*Travail à faire:*
• A. Recopiez un passage de l'extrait cité, en commençant à « Sa rivale Martine » et en terminant à « certains dirigeants africains. ».
• B. Selon l'extrait cité, pourquoi François Hollande estime-t-il qu'on doit savoir ce qui s'est passé pendant toutes ces années ? Répondez en une à trois phrases.

*Extrait cité:*

□ □ □

À gauche, l’affaire a également entrainé une cascade de réactions. François Hollande, favori des sondages pour la primaire socialiste, a demandé dimanche au Garde des sceaux l’ouverture « d’une procédure judiciaire ». « On doit savoir ce qui s’est passé pendant toutes ces années, parce que ce sont des graves infractions à la législation sur le financement des campagnes électorales et peut-être même davantage », a déclaré le député de Corrèze sur Canal +.

Je pense qu’il y a des règlements de comptes au sein de l’UMP.

Martine Aubry, premier secrétaire du PS

Sa rivale Martine Aubry a quant à elle qualifié les propos de M. Bourgi d’« extrêmement graves. (…) Mais je pense aussi qu’il y a des règlements de comptes au sein de l’UMP, a poursuivi la maire de Lille. Moi, comme toujours, j’attends les faits, j’attends la justice », a-t-elle tempéré.

"Ça pue"

Autre candidat à la primaire socialiste, Manuel Valls n’y est pas allé par quatre chemins. « Ça pue », a-t-il réagi. Le député-maire d’Evry souhaite par ailleurs la mise en place d’une « commission parlementaire » sur « les relations très particulières » entre la France et certains dirigeants africains.

Laurent Fabius a de son côté estimé que les accusations de financement occulte portées contre la présidence Chirac, constitueraient, si elles étaient vraies, « un des plus gros scandales de la droite depuis des décennies ». « La façon dont le récit est fait dans le JDD est impressionnante », a jugé l’ancien Premier ministre socialiste sur RTL.
Dans ses déclarations, Robert Bourgi pointe directement plusieurs chefs d’État africains. D’après lui, « Abdoulaye Wade (Sénégal), Blaise Compaoré (Burkina Faso), Laurent Gbagbo (Côte d’Ivoire), Denis Sassou Nguesso (Congo-Brazzaville) et, bien sûr, Omar Bongo (Gabon), ont notamment versé environ 10 millions de dollars » pour la campagne présidentielle de Chirac en 2002.

□ □ □

*Données enregistrées:*

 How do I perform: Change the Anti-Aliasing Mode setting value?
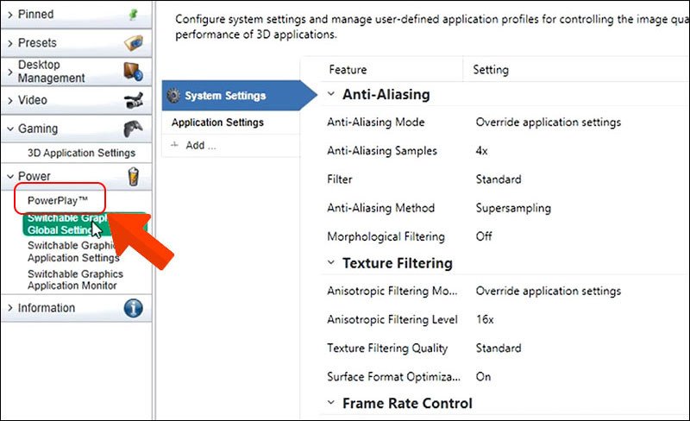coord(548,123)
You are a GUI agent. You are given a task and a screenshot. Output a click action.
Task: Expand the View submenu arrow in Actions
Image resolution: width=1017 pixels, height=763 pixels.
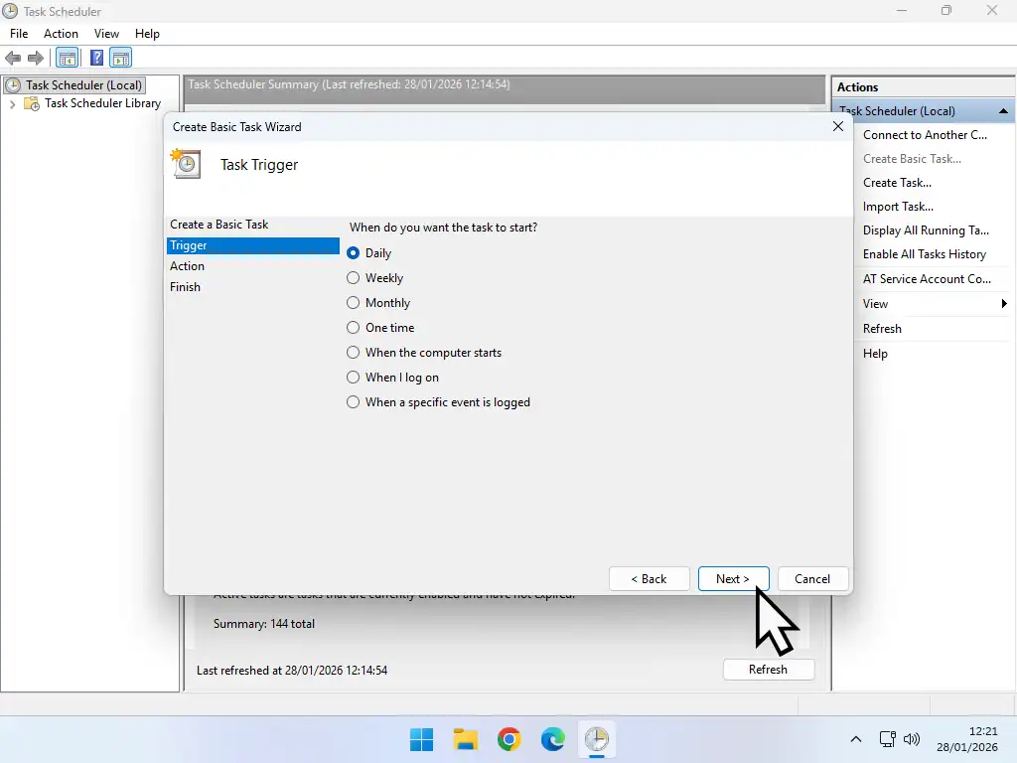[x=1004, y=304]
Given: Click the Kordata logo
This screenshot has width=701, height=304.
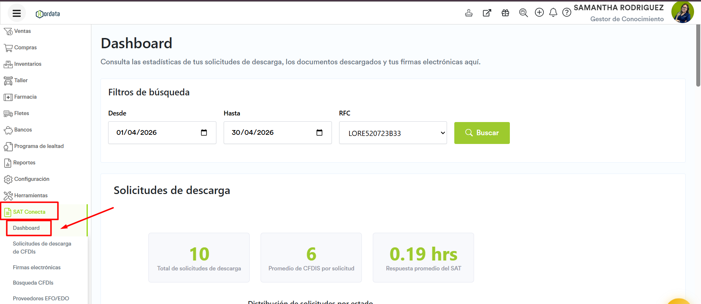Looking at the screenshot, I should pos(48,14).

□ □ □

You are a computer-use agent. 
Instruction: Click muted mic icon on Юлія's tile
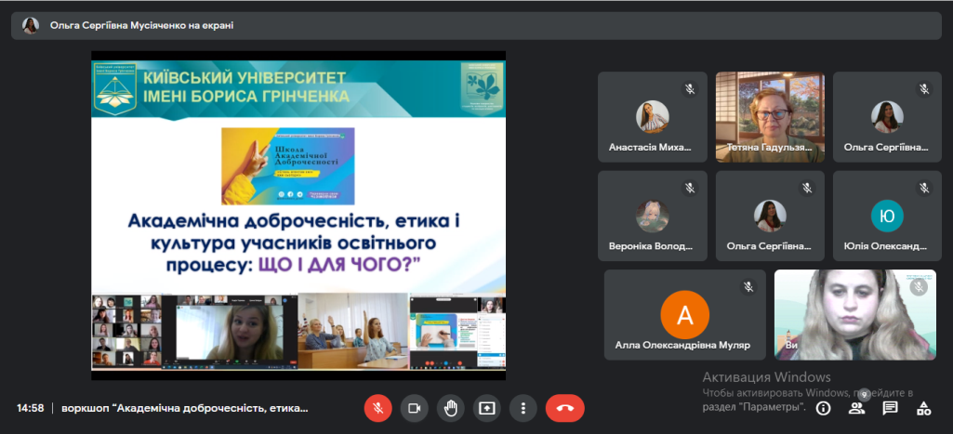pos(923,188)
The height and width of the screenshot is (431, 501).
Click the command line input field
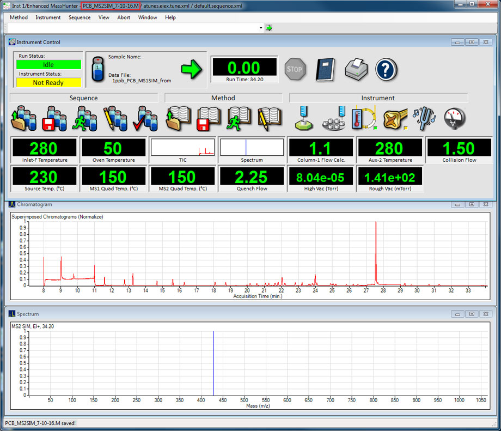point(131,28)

□ □ □

*Réponses:*
• A.
Sa rivale Martine Aubry a quant à elle qualifié les propos de M. Bourgi d’« extrêmement graves. (…) Mais je pense aussi qu’il y a des règlements de comptes au sein de l’UMP, a poursuivi la maire de Lille. Moi, comme toujours, j’attends les faits, j’attends la justice », a-t-elle tempéré.

"Ça pue"

Autre candidat à la primaire socialiste, Manuel Valls n’y est pas allé par quatre chemins. « Ça pue », a-t-il réagi. Le député-maire d’Evry souhaite par ailleurs la mise en place d’une « commission parlementaire » sur « les relations très particulières » entre la France et certains dirigeants africains.

• B. Il estime qu'il s'agit de graves infractions à la législation sur le financement des campagnes électorales. Selon lui, ces faits pourraient même aller au-delà de telles infractions.